PROBLEM: Return each line exactly, beginning with the one that has "Viewport: 812px width, 524px height." and finishing with the final line of the material. Drop any pictures.
§ §
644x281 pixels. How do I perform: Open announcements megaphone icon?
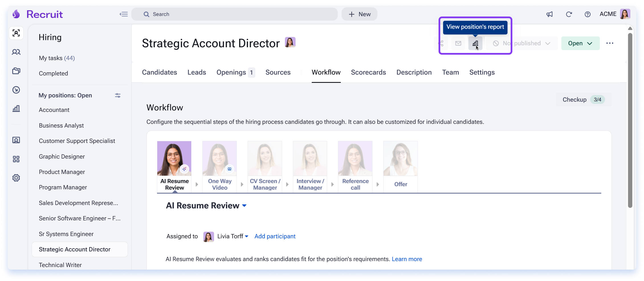pos(550,14)
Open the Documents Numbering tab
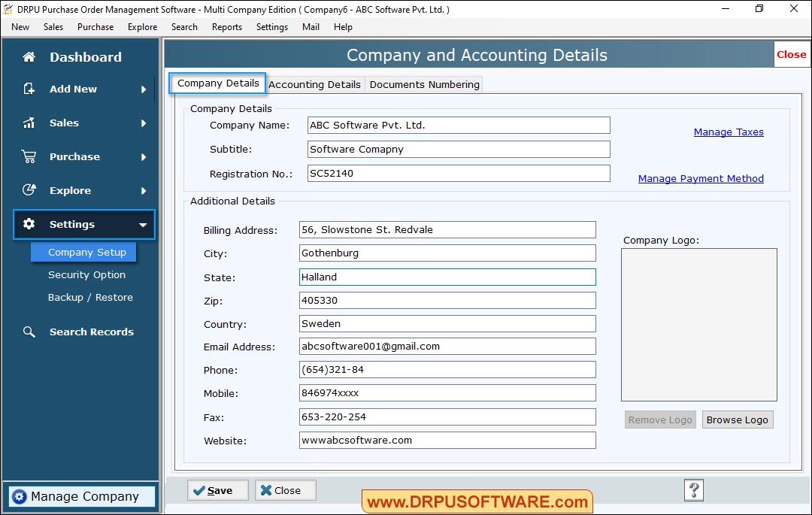The width and height of the screenshot is (812, 515). (424, 84)
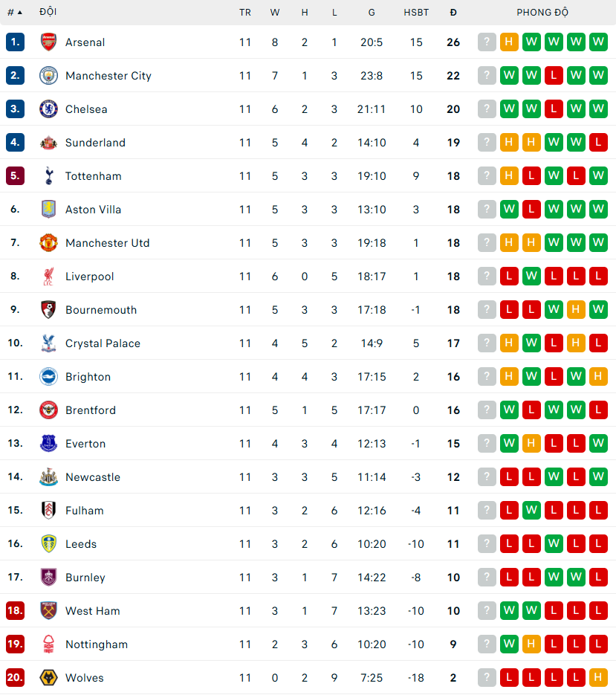Open the Brentford team link
This screenshot has width=616, height=695.
(90, 410)
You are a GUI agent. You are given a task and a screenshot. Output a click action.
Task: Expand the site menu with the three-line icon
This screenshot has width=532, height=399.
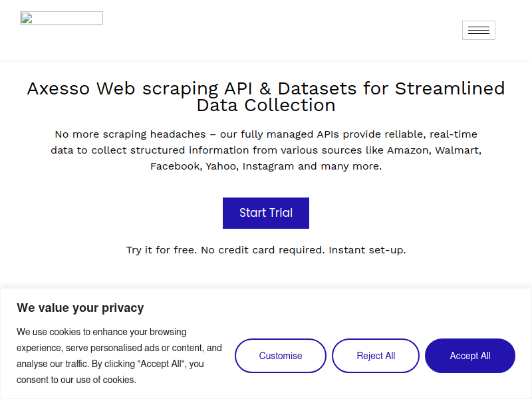[x=478, y=30]
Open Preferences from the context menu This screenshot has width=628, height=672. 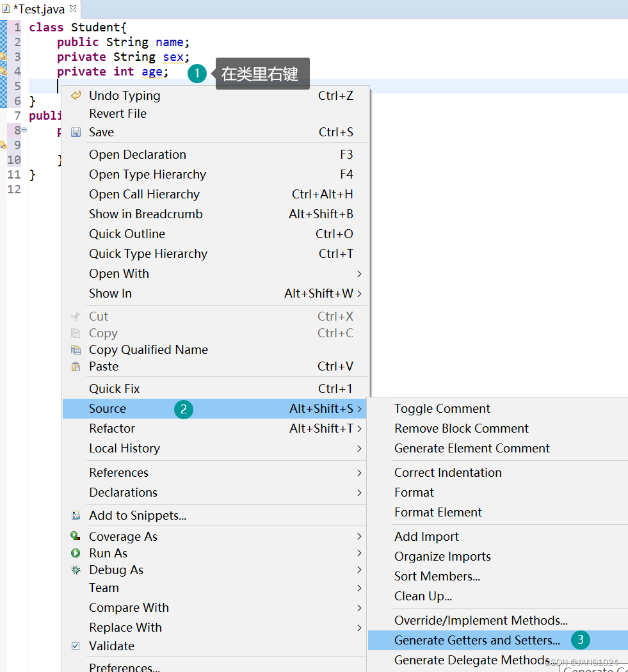point(125,667)
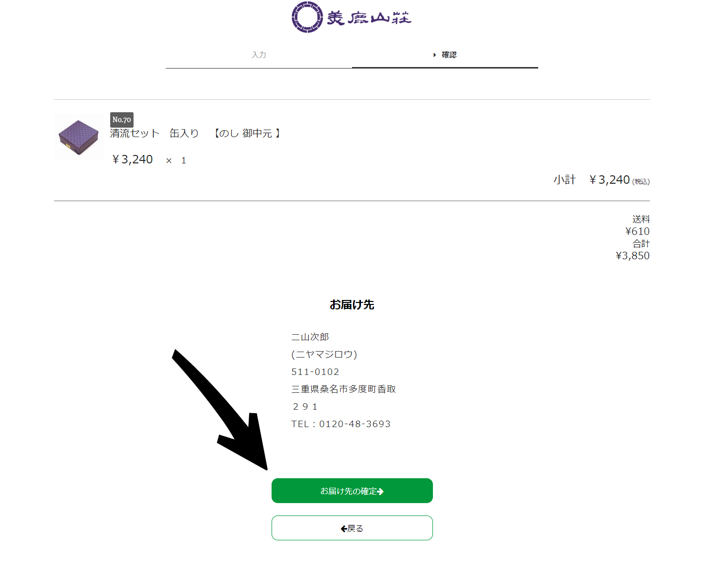Screen dimensions: 704x588
Task: Click the 美鹿山荘 brand name text
Action: pos(369,18)
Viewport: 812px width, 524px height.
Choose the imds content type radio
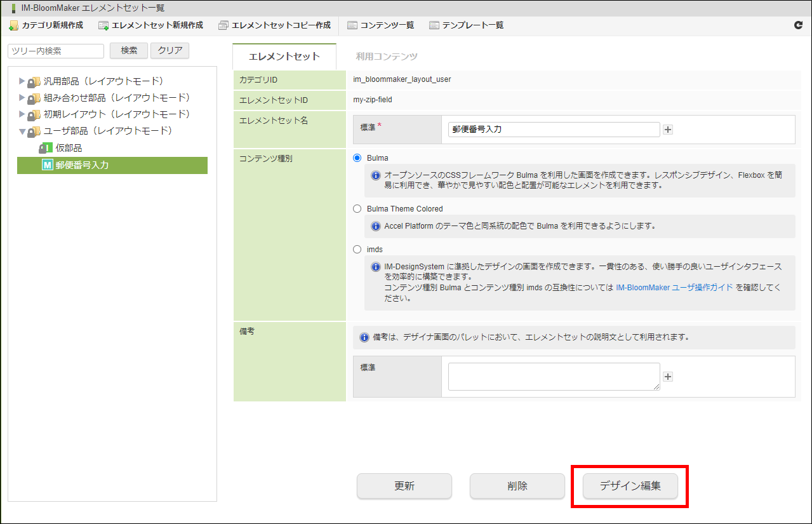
§ §
ANSWER BOX:
Viewport: 812px width, 524px height.
Choose the imds content type radio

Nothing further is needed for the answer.